Castelbottaccio, piccolo borgo del Molise, si trova su una collina che domina la valle del Biferno. Sebbene non visibile dalla Bifernina, lo si può ammirare in tutta la sua bellezza arrivando da Lupara. Il paese vanta una storia millenaria e un’evoluzione toponomastica che, dal nome originario Calcabuczam, lo ha portato a essere chiamato Castelbottaccio.
Fondato dai Normanni nel X secolo, era protetto da mura e torri e comprendeva già la chiesa di Santa Maria delle Grazie. In epoca rinascimentale e barocca il castello fu trasformato in palazzo signorile. Fino al XVIII secolo il borgo fu feudo di diverse famiglie nobili, tra cui i Marchisio, i Conza, i Piscicelli e i Cardone. Olimpia Frangipane, moglie di Francesco Cardone, rese il palazzo un centro culturale, attirando l’attenzione dei conservatori dell’epoca.
Tra i luoghi di interesse spiccano la chiesa di Santa Maria delle Grazie, con le statue di San Giuseppe e della Vergine delle Grazie, la cappella di Santa Giusta, che ospita una tela di Arnaldo de Lisio, e le chiese di San Oto e San Rocco. Meritano una visita anche il palazzo baronale, la croce stazionaria, piazza della Vittoria con il simbolo del paese – una botte sormontata da mura – e la morgia Corvara, caratteristica formazione rocciosa.
Le tradizioni rivestono un ruolo centrale nella vita del borgo. Il 12 giugno si accende un grande fuoco in onore di Sant’Antonio, mentre a luglio si festeggiano San Oto e la Madonna delle Grazie. Ad agosto si celebra Santa Giusta con una suggestiva fiaccolata.

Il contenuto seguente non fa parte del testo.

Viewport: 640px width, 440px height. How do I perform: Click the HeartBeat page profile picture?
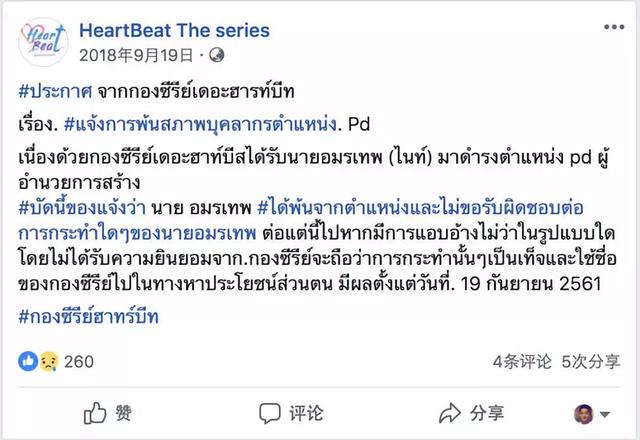click(41, 43)
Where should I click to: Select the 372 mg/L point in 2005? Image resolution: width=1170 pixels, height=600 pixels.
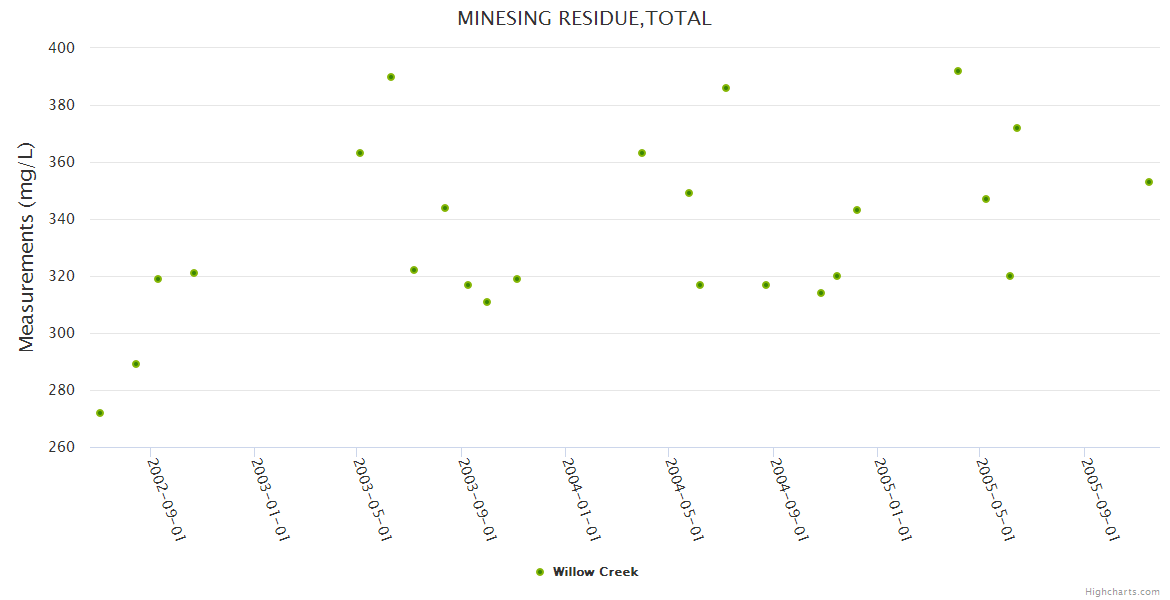click(x=1017, y=128)
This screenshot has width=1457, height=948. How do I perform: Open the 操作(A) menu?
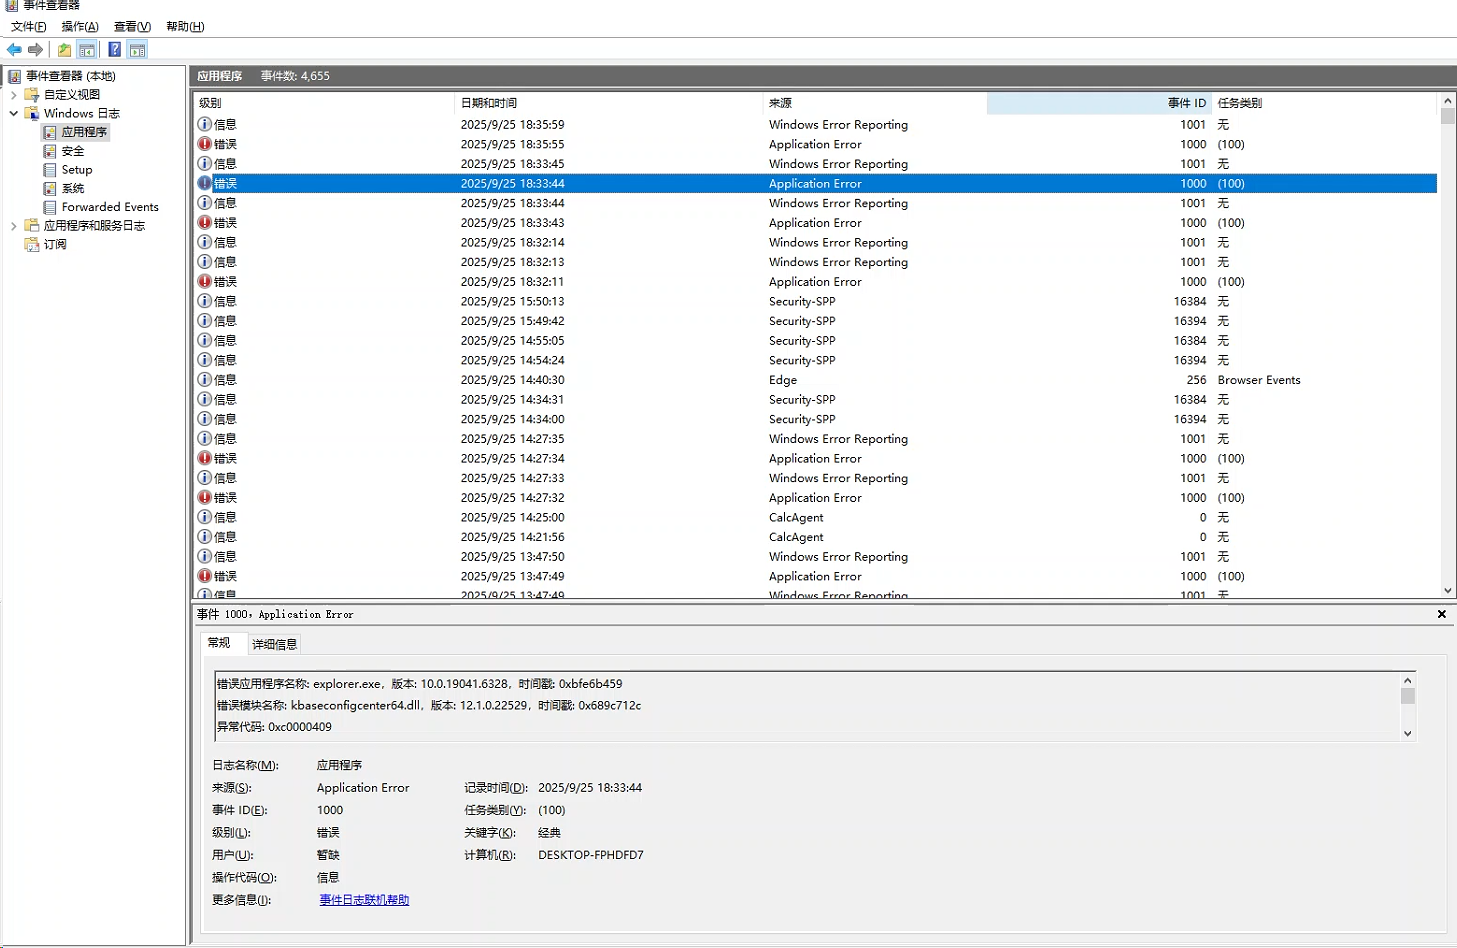pyautogui.click(x=80, y=26)
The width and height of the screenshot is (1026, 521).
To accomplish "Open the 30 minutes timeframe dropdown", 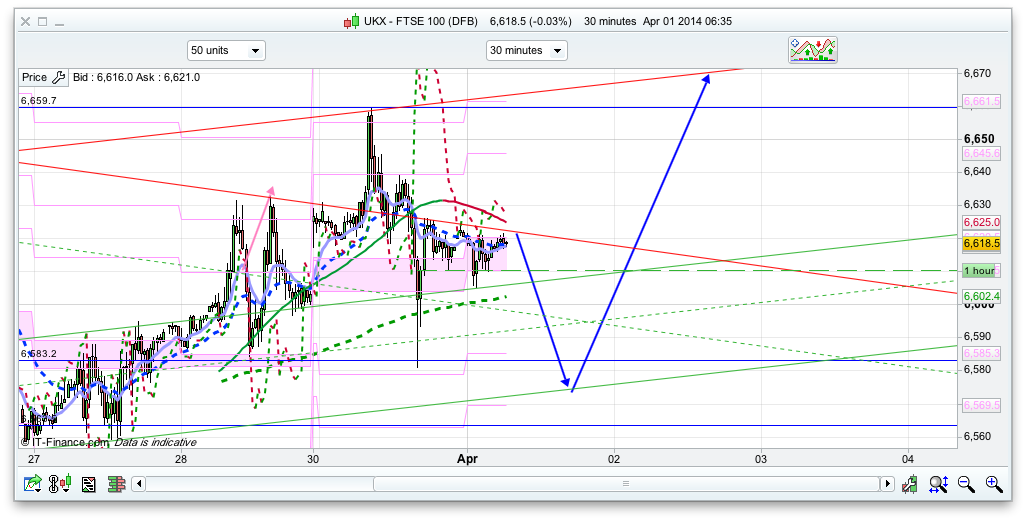I will (526, 50).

Durante le sagre si possono assaporare prodotti tipici come scamorze, pecorino e la “pizza scimia”, una pizza non lievitata cotta sul camino e servita con salsiccia e formaggio fresco.
Castelbottaccio, con il suo patrimonio storico, artistico e gastronomico, è una meta ideale per chi vuole scoprire le tradizioni e il fascino autentico del Molise.